◆ **Brief**: The output should be identical to the entries that follow.

....................

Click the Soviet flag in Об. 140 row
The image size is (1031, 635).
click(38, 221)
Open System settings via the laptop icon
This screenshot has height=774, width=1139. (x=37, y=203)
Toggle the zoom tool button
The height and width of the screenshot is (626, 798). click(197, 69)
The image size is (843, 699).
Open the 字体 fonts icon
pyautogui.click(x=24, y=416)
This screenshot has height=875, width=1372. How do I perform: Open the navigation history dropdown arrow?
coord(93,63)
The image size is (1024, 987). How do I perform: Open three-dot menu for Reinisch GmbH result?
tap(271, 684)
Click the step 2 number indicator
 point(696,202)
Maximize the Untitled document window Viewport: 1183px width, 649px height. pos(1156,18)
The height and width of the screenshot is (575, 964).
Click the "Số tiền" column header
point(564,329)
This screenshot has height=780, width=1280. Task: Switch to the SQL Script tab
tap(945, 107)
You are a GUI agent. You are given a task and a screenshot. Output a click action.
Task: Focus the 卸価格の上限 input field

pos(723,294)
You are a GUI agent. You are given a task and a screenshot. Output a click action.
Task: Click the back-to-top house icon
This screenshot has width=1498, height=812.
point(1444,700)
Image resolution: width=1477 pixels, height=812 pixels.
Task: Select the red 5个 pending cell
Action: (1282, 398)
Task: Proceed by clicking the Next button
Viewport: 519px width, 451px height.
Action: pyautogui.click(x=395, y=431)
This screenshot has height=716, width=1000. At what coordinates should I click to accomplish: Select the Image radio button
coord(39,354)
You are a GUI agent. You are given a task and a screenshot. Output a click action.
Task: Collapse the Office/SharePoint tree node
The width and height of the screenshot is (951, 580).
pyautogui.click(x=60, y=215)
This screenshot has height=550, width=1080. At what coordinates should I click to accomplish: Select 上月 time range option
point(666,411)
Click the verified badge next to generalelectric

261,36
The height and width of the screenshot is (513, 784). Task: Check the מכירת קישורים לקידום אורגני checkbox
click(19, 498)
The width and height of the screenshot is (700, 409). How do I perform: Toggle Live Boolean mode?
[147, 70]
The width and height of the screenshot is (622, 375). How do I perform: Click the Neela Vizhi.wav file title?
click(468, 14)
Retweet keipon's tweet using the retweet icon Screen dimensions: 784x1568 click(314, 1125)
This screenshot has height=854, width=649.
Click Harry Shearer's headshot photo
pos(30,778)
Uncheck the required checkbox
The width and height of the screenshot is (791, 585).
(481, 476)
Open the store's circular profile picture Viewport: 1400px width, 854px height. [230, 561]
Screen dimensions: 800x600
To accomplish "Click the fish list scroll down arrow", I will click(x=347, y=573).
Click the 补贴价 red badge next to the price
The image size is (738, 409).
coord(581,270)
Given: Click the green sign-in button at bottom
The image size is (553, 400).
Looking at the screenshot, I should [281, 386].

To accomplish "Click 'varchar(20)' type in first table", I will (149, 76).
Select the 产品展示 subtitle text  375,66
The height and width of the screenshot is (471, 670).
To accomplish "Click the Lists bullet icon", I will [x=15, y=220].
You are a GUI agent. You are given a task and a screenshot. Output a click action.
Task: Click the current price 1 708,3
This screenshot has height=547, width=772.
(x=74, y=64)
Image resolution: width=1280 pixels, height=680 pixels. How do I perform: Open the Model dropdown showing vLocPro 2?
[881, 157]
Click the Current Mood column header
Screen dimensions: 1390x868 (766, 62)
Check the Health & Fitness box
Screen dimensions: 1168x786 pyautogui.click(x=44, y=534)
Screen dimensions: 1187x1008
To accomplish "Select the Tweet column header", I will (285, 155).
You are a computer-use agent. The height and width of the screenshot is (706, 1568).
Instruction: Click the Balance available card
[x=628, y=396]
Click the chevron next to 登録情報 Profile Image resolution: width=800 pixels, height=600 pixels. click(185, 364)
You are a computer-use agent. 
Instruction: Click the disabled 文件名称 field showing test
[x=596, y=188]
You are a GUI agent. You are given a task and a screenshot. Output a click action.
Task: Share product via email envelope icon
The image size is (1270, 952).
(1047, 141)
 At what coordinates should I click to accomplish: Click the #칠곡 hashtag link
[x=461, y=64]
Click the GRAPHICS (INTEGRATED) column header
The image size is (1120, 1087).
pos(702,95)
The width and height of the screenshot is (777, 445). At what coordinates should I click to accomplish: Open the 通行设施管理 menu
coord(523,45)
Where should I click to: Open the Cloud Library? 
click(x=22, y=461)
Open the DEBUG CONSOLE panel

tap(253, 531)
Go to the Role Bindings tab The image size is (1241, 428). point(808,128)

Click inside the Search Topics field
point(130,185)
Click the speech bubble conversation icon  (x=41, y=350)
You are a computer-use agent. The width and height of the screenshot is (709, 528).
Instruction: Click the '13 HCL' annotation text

....................

◆ **Task answer**:
Click the Soviet flag in Об. 140 row
The image size is (1031, 635).
click(38, 221)
Open System settings via the laptop icon
This screenshot has height=774, width=1139. (x=37, y=203)
Toggle the zoom tool button
The height and width of the screenshot is (626, 798). click(197, 69)
The image size is (843, 699).
Open the 字体 fonts icon
pyautogui.click(x=24, y=416)
This screenshot has height=875, width=1372. How do I perform: Open the navigation history dropdown arrow?
coord(93,63)
The image size is (1024, 987). How do I perform: Open three-dot menu for Reinisch GmbH result?
tap(271, 684)
Click the step 2 number indicator
 point(696,202)
Maximize the Untitled document window Viewport: 1183px width, 649px height. pos(1156,18)
The height and width of the screenshot is (575, 964).
Click the "Số tiền" column header
point(564,329)
This screenshot has height=780, width=1280. Task: Switch to the SQL Script tab
tap(945, 107)
You are a GUI agent. You are given a task and a screenshot. Output a click action.
Task: Focus the 卸価格の上限 input field

pos(723,294)
You are a GUI agent. You are given a task and a screenshot. Output a click action.
Task: Click the back-to-top house icon
This screenshot has width=1498, height=812.
point(1444,700)
Image resolution: width=1477 pixels, height=812 pixels.
Task: Select the red 5个 pending cell
Action: (1282, 398)
Task: Proceed by clicking the Next button
Viewport: 519px width, 451px height.
Action: pyautogui.click(x=395, y=431)
This screenshot has height=716, width=1000. At what coordinates should I click to accomplish: Select the Image radio button
coord(39,354)
You are a GUI agent. You are given a task and a screenshot. Output a click action.
Task: Collapse the Office/SharePoint tree node
The width and height of the screenshot is (951, 580).
pyautogui.click(x=60, y=215)
This screenshot has height=550, width=1080. At what coordinates should I click to accomplish: Select 上月 time range option
point(666,411)
Click the verified badge next to generalelectric

261,36
The height and width of the screenshot is (513, 784). Task: Check the מכירת קישורים לקידום אורגני checkbox
click(19, 498)
The width and height of the screenshot is (700, 409). How do I perform: Toggle Live Boolean mode?
[147, 70]
The width and height of the screenshot is (622, 375). How do I perform: Click the Neela Vizhi.wav file title?
click(468, 14)
Retweet keipon's tweet using the retweet icon Screen dimensions: 784x1568 click(314, 1125)
This screenshot has height=854, width=649.
Click Harry Shearer's headshot photo
pos(30,778)
Uncheck the required checkbox
The width and height of the screenshot is (791, 585).
(481, 476)
Open the store's circular profile picture Viewport: 1400px width, 854px height. [230, 561]
Screen dimensions: 800x600
To accomplish "Click the fish list scroll down arrow", I will click(x=347, y=573).
Click the 补贴价 red badge next to the price
The image size is (738, 409).
coord(581,270)
Given: Click the green sign-in button at bottom
The image size is (553, 400).
Looking at the screenshot, I should [281, 386].

To accomplish "Click 'varchar(20)' type in first table", I will (149, 76).
Select the 产品展示 subtitle text  375,66
The height and width of the screenshot is (471, 670).
To accomplish "Click the Lists bullet icon", I will [x=15, y=220].
You are a GUI agent. You are given a task and a screenshot. Output a click action.
Task: Click the current price 1 708,3
This screenshot has height=547, width=772.
(x=74, y=64)
Image resolution: width=1280 pixels, height=680 pixels. How do I perform: Open the Model dropdown showing vLocPro 2?
[881, 157]
Click the Current Mood column header
Screen dimensions: 1390x868 (766, 62)
Check the Health & Fitness box
Screen dimensions: 1168x786 pyautogui.click(x=44, y=534)
Screen dimensions: 1187x1008
To accomplish "Select the Tweet column header", I will (285, 155).
You are a computer-use agent. The height and width of the screenshot is (706, 1568).
Instruction: Click the Balance available card
[x=628, y=396]
Click the chevron next to 登録情報 Profile Image resolution: width=800 pixels, height=600 pixels. click(185, 364)
You are a computer-use agent. 
Instruction: Click the disabled 文件名称 field showing test
[x=596, y=188]
You are a GUI agent. You are given a task and a screenshot. Output a click action.
Task: Share product via email envelope icon
The image size is (1270, 952).
(1047, 141)
 At what coordinates should I click to accomplish: Click the #칠곡 hashtag link
[x=461, y=64]
Click the GRAPHICS (INTEGRATED) column header
The image size is (1120, 1087).
pos(702,95)
The width and height of the screenshot is (777, 445). At what coordinates should I click to accomplish: Open the 通行设施管理 menu
coord(523,45)
Where should I click to: Open the Cloud Library? 
click(x=22, y=461)
Open the DEBUG CONSOLE panel

tap(253, 531)
Go to the Role Bindings tab The image size is (1241, 428). point(808,128)

Click inside the Search Topics field
point(130,185)
Click the speech bubble conversation icon  (x=41, y=350)
You are a computer-use agent. The width and height of the screenshot is (709, 528).
Instruction: Click the '13 HCL' annotation text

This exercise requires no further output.